**INFORMATION:**
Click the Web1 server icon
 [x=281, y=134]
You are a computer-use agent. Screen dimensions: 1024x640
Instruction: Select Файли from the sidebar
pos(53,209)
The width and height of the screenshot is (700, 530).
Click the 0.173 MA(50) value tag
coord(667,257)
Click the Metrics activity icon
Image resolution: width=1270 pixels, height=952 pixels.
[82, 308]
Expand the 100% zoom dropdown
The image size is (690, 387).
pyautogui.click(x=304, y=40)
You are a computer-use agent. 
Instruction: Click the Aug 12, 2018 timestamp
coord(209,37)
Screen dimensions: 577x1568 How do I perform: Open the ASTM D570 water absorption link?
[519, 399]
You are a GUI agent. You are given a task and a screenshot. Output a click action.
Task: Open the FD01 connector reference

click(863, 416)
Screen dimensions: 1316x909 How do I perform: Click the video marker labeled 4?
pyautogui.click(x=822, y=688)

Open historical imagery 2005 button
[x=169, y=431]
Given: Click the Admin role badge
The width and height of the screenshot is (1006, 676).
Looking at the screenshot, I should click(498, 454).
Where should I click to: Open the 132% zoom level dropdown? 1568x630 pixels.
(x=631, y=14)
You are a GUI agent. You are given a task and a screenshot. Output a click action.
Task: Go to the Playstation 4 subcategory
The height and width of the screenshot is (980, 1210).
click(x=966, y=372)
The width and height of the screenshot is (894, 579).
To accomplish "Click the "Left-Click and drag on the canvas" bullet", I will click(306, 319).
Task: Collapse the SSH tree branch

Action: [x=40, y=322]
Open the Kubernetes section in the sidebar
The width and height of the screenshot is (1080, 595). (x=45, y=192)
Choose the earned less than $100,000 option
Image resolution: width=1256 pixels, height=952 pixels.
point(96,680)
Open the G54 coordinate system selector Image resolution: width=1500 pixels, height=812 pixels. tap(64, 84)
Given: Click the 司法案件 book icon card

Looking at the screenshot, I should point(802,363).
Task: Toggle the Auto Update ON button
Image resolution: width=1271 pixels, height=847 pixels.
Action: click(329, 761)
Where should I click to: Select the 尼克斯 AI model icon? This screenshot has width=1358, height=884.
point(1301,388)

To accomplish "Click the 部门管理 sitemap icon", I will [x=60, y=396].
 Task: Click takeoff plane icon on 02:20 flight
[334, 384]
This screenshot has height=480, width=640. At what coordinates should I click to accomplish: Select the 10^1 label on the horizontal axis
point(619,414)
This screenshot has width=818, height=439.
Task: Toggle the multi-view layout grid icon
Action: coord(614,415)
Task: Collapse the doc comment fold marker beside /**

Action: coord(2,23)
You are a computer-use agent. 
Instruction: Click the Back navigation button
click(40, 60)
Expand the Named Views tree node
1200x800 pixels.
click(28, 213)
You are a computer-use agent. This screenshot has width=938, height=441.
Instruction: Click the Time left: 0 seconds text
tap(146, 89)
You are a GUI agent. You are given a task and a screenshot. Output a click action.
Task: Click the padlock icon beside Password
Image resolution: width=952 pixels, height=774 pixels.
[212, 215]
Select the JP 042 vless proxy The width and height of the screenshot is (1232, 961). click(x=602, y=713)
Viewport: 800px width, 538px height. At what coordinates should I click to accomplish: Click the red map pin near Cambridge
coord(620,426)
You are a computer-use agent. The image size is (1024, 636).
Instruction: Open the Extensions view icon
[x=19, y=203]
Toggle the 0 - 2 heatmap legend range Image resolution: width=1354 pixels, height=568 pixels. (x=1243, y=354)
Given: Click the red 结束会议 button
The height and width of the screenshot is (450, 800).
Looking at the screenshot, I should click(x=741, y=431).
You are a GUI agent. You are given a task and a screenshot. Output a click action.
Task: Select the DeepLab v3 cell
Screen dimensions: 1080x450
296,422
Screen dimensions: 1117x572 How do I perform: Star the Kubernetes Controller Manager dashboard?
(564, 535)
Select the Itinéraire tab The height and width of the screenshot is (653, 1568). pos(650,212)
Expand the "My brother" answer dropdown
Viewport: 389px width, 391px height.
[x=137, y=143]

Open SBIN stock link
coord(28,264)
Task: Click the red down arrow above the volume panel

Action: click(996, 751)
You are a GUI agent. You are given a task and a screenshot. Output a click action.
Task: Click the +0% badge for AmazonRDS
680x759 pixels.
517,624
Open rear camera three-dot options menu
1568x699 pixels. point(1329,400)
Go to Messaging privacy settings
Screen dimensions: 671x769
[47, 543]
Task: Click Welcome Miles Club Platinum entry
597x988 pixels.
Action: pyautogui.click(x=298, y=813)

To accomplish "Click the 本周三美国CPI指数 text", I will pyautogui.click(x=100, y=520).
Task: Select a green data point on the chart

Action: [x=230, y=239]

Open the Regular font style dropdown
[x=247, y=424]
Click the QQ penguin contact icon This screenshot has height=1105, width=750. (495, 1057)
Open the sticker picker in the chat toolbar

**EXERCISE OBJECTIVE:** Each line from the top of the material above, through the one that contains "The width and height of the screenshot is (894, 579).", should be restated word for word.

**OUTPUT BELOW:**
Click the Web1 server icon
 [x=281, y=134]
You are a computer-use agent. Screen dimensions: 1024x640
Instruction: Select Файли from the sidebar
pos(53,209)
The width and height of the screenshot is (700, 530).
Click the 0.173 MA(50) value tag
coord(667,257)
Click the Metrics activity icon
Image resolution: width=1270 pixels, height=952 pixels.
[82, 308]
Expand the 100% zoom dropdown
The image size is (690, 387).
pyautogui.click(x=304, y=40)
You are a computer-use agent. 
Instruction: Click the Aug 12, 2018 timestamp
coord(209,37)
Screen dimensions: 577x1568 How do I perform: Open the ASTM D570 water absorption link?
[519, 399]
You are a GUI agent. You are given a task and a screenshot. Output a click action.
Task: Open the FD01 connector reference

click(863, 416)
Screen dimensions: 1316x909 How do I perform: Click the video marker labeled 4?
pyautogui.click(x=822, y=688)

Open historical imagery 2005 button
[x=169, y=431]
Given: Click the Admin role badge
The width and height of the screenshot is (1006, 676).
Looking at the screenshot, I should click(498, 454).
Where should I click to: Open the 132% zoom level dropdown? 1568x630 pixels.
(x=631, y=14)
You are a GUI agent. You are given a task and a screenshot. Output a click action.
Task: Go to the Playstation 4 subcategory
The height and width of the screenshot is (980, 1210).
click(x=966, y=372)
The width and height of the screenshot is (894, 579).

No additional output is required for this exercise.